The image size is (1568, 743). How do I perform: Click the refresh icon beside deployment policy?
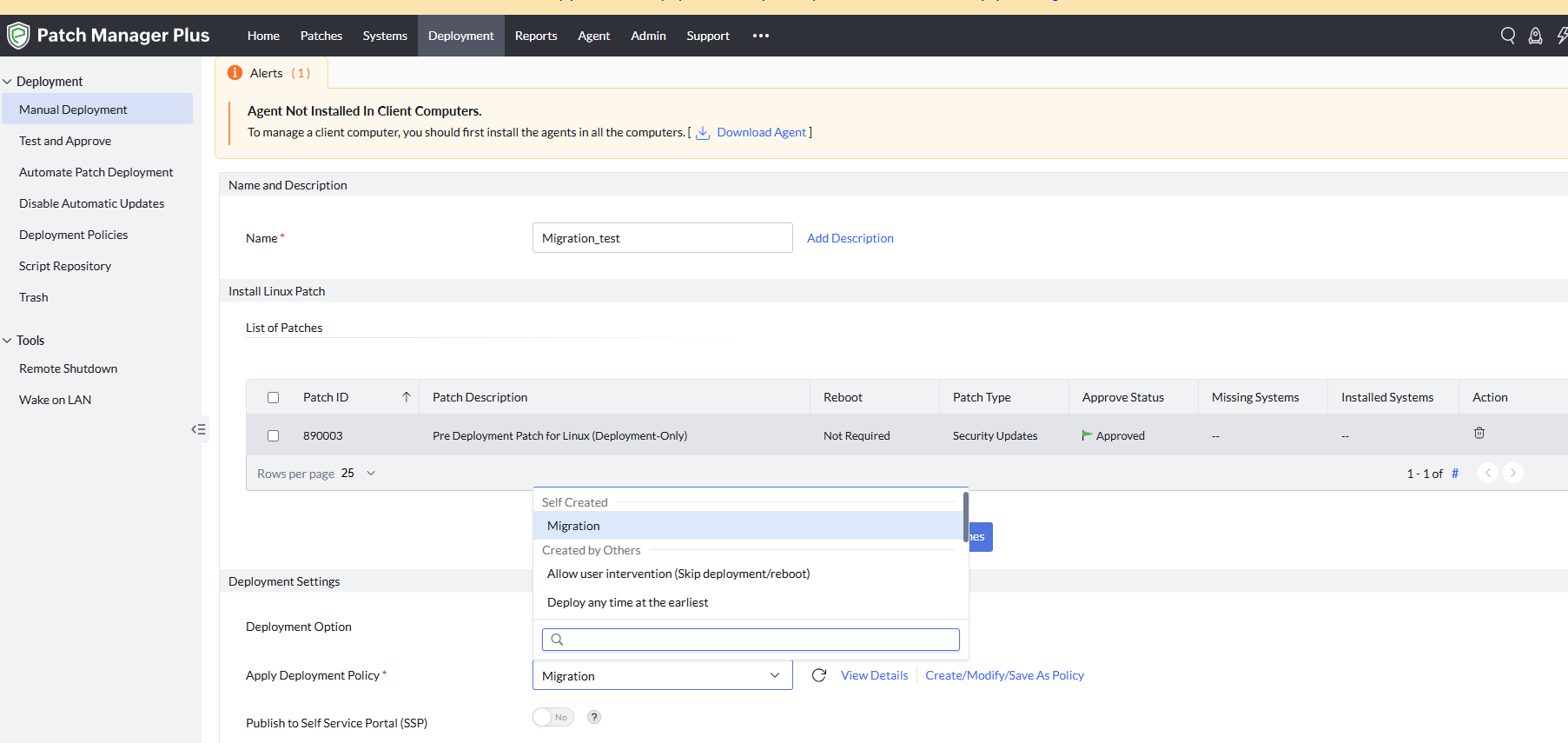pos(818,675)
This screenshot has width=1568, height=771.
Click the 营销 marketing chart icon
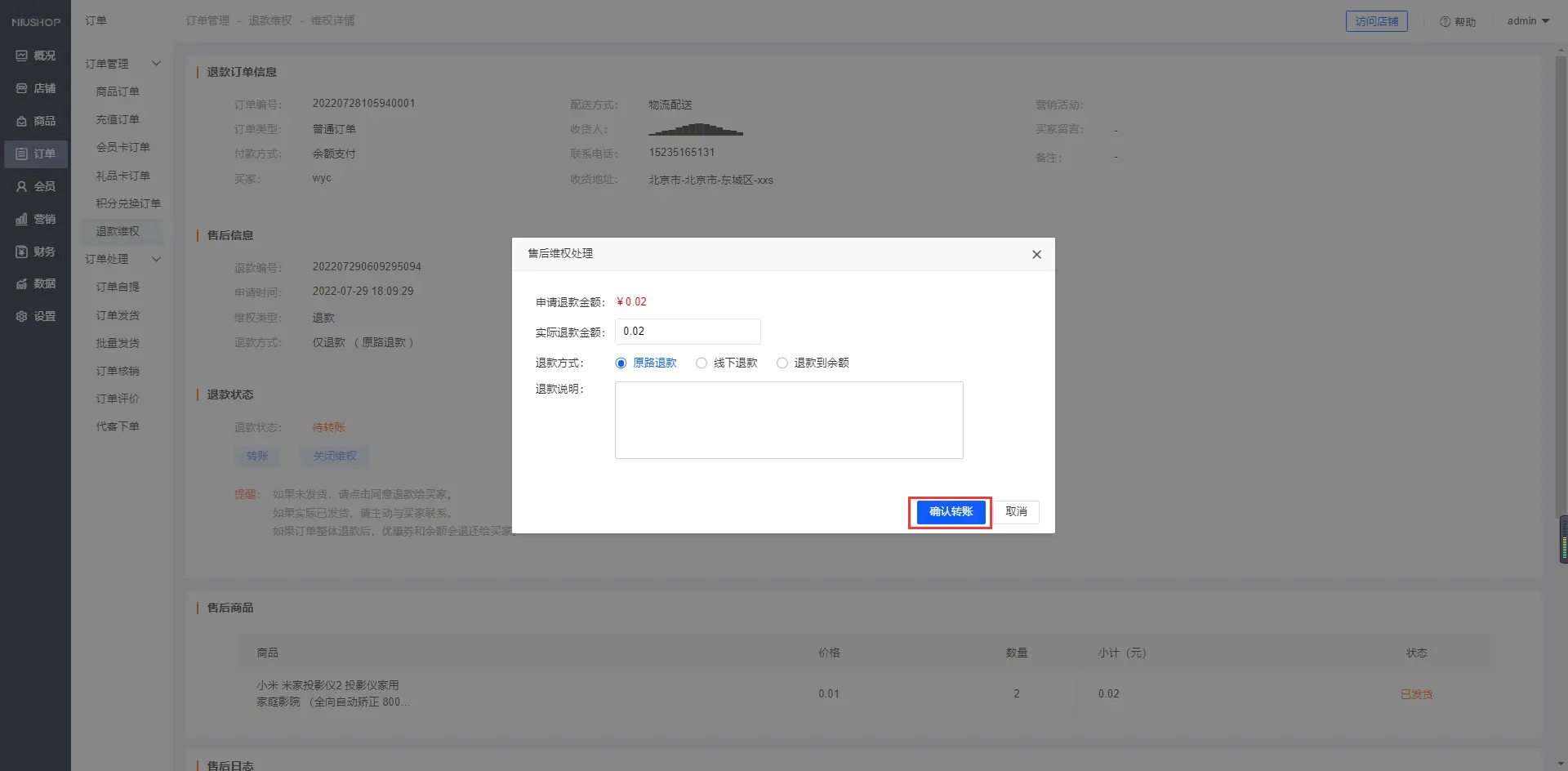[22, 219]
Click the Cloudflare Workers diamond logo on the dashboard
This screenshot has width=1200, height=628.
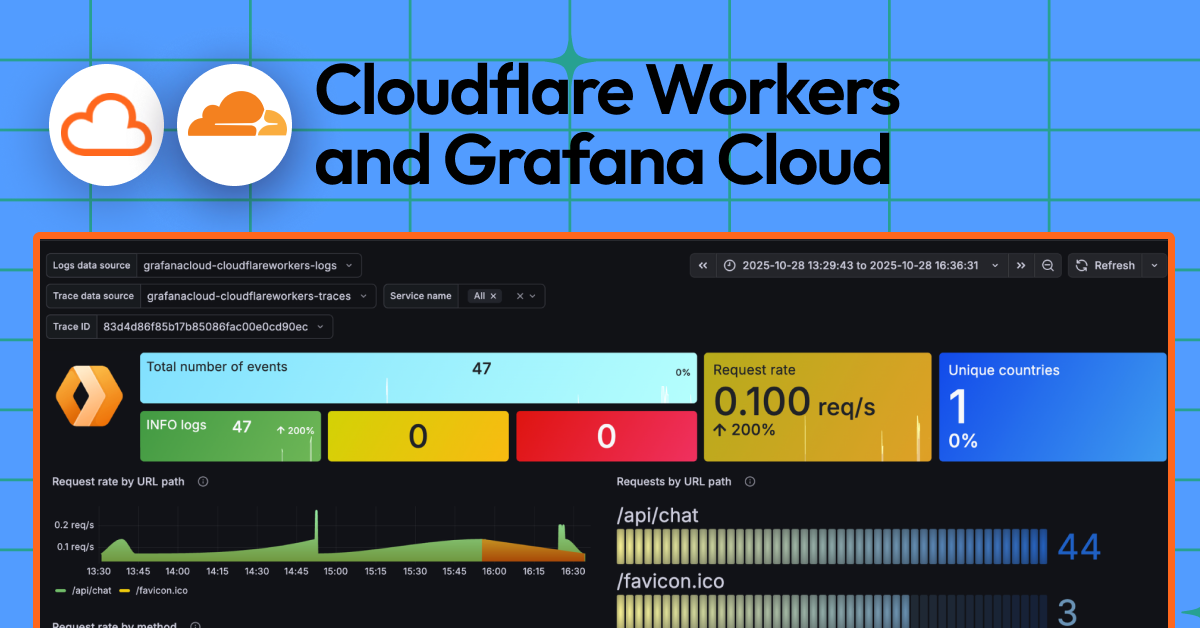click(88, 397)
+++
TASK GOAL: Repeat the listing word for word, omitting the pictures.

RESULT OF THIS TASK:
The image size is (1568, 743). How do I perform: Click the refresh icon beside deployment policy?
pos(818,675)
This screenshot has width=1568, height=771.
Click the 营销 marketing chart icon
[22, 219]
Click the Cloudflare Workers diamond logo on the dashboard
This screenshot has width=1200, height=628.
click(88, 397)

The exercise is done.